Задача, выполняемая ret*:

Удалить из стека адрес возврата.

(опционально) Удалить из стека указанное количество байт.

Передать управление по адресу возврата.

При этом все версии ret* предполагают, что адрес возврата находится на вершине стека, а байты, которые надо удалить (если надо) – сразу за ним.

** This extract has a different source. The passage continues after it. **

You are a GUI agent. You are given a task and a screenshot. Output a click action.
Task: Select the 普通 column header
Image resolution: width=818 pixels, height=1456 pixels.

Поскольку, как и при вызове, процессор ничего не знает о параметрах, удалять их из стека при возврате или нет – личное дело функции и вызывающего её кода. Распространены оба варианта: согласно формату вызова функций __cdecl за очистку стека отвечает вызывающий код, а согласно формату __stdcall этим занимается сама функция.

ПРИМЕЧАНИЕ

Почти все стандартные API Windows придерживаются __stdcall, и большинство функций, экспортируемых из dll сторонних разработчиков, также следуют этому формату.

Возвращаемое значение

Как и в случае с параметрами, про возвращаемые значения процессор тоже ничего не знает, и то, как именно и что именно вы будете возвращать, его не касается. Обычно возвращаемое значение передаётся через регистр eax или через пару eax:edx.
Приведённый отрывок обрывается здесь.